Aku keluar dari bandara. Naik taksi yang membawaku entah ke mana. Kuikuti saja alurnya. Biar sang waktu yang menuntunku. Aku seperti masuk ke sebuah labirin. Baru saja aku memasuki pintu gerbangnya.
Juniper. Aku tak tahu di mana dia berada. Aku hanya datang dan tak tahu harus ke mana. Entah kebodohan macam apa yang membuatku ingin menemukannya sendiri. Aku bisa tanyakan kepada Arlin. Aku malah menempuh jalan yang sulit. Aku hanya ingin menguji apakah lintasan kami memiliki titik yang bersinggungan. Aku mungkin sudah gila. Orang yang bisa mengendalikan waktu memang sudah sepantasnya menjadi gila. Kami mengulang-ulang hari, minggu, bulan, bahkan tahun yang sama. Tidak ada yang lebih menjemukan daripada melakukan itu.
Selama berhari-hari berada di Bali, aku tak berhasil menemukannya. Memang seharusnya begitu. Probabilitas yang kuhadapi terlalu kecil, nilainya mendekati nol.

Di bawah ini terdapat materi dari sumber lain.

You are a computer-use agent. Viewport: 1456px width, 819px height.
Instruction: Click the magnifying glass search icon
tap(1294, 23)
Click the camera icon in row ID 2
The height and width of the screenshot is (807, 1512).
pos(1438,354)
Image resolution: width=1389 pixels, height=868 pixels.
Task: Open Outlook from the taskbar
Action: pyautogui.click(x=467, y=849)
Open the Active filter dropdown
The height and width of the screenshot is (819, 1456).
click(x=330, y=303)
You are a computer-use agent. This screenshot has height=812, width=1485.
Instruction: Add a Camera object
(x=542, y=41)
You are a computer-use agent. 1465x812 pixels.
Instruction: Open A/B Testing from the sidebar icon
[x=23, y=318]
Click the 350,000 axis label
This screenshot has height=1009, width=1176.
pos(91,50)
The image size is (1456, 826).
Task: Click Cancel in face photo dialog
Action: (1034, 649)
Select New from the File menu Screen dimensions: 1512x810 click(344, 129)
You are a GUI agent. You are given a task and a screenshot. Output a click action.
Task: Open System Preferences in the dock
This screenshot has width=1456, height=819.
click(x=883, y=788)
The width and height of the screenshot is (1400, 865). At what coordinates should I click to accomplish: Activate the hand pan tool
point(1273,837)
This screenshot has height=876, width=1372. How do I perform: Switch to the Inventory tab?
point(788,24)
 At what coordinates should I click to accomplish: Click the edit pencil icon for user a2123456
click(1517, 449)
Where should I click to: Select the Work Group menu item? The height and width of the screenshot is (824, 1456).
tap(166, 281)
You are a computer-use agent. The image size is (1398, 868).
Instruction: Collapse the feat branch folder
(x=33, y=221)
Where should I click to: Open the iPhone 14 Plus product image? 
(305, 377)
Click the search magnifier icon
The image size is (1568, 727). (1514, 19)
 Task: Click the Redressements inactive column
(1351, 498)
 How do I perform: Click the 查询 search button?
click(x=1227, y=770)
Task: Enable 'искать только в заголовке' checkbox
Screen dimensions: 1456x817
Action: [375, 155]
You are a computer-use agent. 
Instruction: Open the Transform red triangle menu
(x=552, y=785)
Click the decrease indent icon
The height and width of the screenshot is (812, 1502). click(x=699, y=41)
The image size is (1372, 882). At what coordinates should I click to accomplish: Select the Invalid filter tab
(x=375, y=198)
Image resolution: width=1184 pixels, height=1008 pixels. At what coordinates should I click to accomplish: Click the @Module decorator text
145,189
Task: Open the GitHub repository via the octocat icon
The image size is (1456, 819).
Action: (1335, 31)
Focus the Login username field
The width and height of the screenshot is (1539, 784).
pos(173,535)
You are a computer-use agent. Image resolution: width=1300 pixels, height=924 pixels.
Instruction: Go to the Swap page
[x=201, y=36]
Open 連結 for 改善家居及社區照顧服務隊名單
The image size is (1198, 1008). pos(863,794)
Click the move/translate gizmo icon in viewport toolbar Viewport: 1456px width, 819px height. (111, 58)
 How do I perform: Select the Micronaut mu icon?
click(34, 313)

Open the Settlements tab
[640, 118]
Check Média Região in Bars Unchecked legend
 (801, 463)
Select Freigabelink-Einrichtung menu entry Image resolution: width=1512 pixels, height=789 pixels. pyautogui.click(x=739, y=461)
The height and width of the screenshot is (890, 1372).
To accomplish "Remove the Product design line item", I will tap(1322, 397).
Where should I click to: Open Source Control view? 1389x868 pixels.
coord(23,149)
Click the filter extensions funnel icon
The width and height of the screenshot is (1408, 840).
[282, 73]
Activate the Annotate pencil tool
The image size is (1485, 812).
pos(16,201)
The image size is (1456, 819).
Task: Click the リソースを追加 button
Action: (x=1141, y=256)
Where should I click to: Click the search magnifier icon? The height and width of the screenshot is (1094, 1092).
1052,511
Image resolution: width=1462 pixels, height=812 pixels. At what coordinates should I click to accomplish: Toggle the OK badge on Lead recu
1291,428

Aku mengulang lagi dari awal. Kali ini aku bertanya kepada Rex. Rex bertanya kepada Arlin. Arlin memberitahu Rex. Rex kemudian memberitahuku. Aku pun mencari Jun, dan berhasil menemukannya. Probabilitas mendekati nilai satu ketika orang lain yang terkait ikut terlibat di dalam persamaan.
Aku menunggunya di depan pintu gerbang. Lalu seorang pria paruh baya mendekatiku. Ia memperkenalkan dirinya. Namanya Pak Wayan. Ia pemilik kos ini.
“Cari siapa?” tanyanya.
“Mau nyari Jun, Pak.”
“Jam segini dia belum pulang. Tunggu di dalam saja.”